Zorlandığım zamanlar da oldu; özel hayatımda ve işin kendi dinamiklerinde… Ama oyunculuğun en sevdiğim yanı, bu üretim sürecinde çok farklı insanlarla temas hâlinde olmak. Bu çeşitlilik benim gelişimime katkı sağlıyor. Sanırım sürece beklentisiz girmek de keşif alanını büyütüyor.
Sette unutamadığınız bir an ya da dönüm noktası oldu mu?
Bahar’ın ilk sezon çekimleri sırasında, bir gün bölümde flashback sahnesi olmamasına rağmen Neslihan Hocanın beni sete çağırdığı haberini aldım. Ne çekeceğimizi bilmediğim için hem heyecan hem merak vardı. Ama Neslihan Hocanın anlatım diliyle tamamen karakterin duygusuna teslim olduğum, hem teknik hem oyunculuk açısından keşif dolu bir sahne çektik.
Ekip ruhunu iliklerime kadar hissettiğim, kamera arkasının emeğine bir kez daha saygı duyduğum bir andı. Hâlâ arada o sahneye dönüp baktığımda tüylerim diken diken olur.

Oyunculuğunuz dışında başka bir sanat dalıyla ilgileniyor musunuz? Bu alan oyunculuğunuza nasıl yansıyor?
Müzikle daha çok ilgilenmek isterdim; bu aralar piyano öğreniyorum ama iyi bir dinleyiciyim. Kendim için yazdığım şeyler de var ama henüz paylaşma cesaretine gelmedim.

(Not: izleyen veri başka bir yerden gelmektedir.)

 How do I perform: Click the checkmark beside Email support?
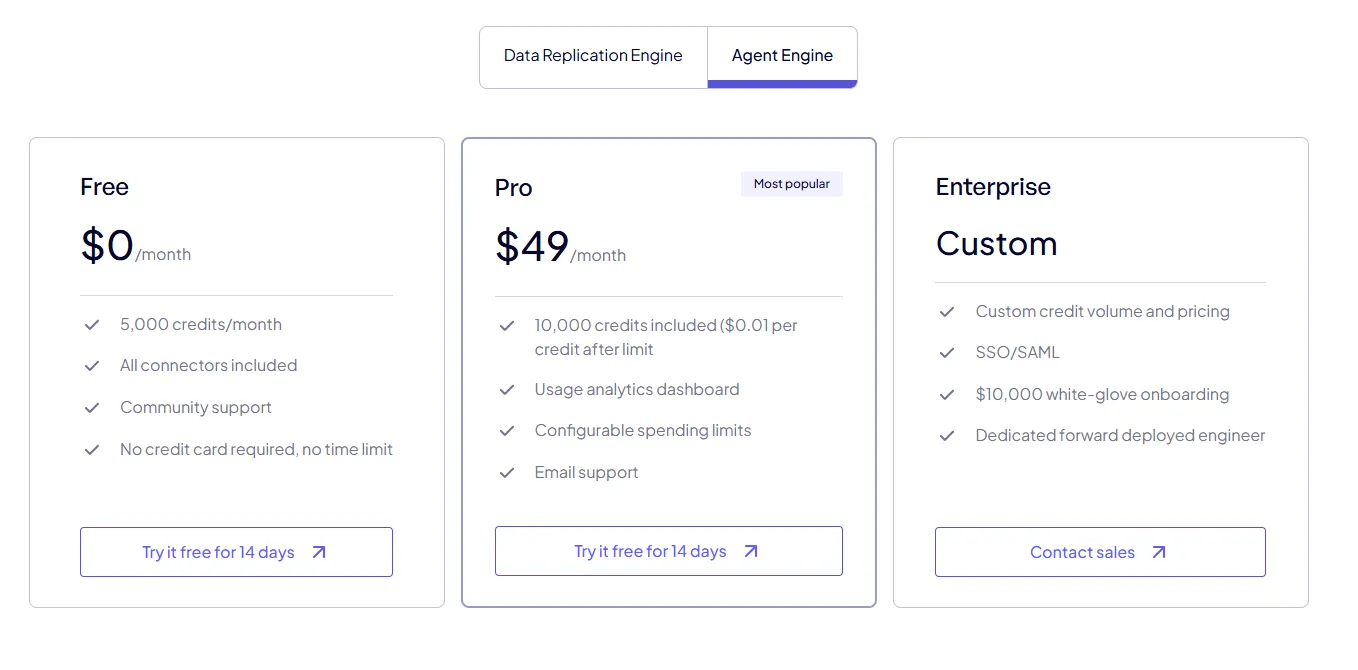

Yazmak ihtiyacı aslında oynamak ihtiyacıyla kesişiyor bence; bizim için değerli hikâyeleri paylaşma arzusu ortak. Bu nedenle yazma pratiği, “ne anlatmak istiyorum, bunu nasıl anlatmak istiyorum?” farkındalığımı besliyor. Bir de dans var; hem çok keyif aldığım hem de beden farkındalığıma büyük katkısı olan bir alan.
Sizi besleyen güncel bir dizi/film/tiyatro oyunu/kitap/şarkı önerisi verebilir misiniz?
Film sorusu gerçekten zor. Kamera arkasına da meraklı biri olarak farklı türden pek çok filmi takip etmeye çalışıyorum. Güncel olarak The Whale ve Anora diyebilirim.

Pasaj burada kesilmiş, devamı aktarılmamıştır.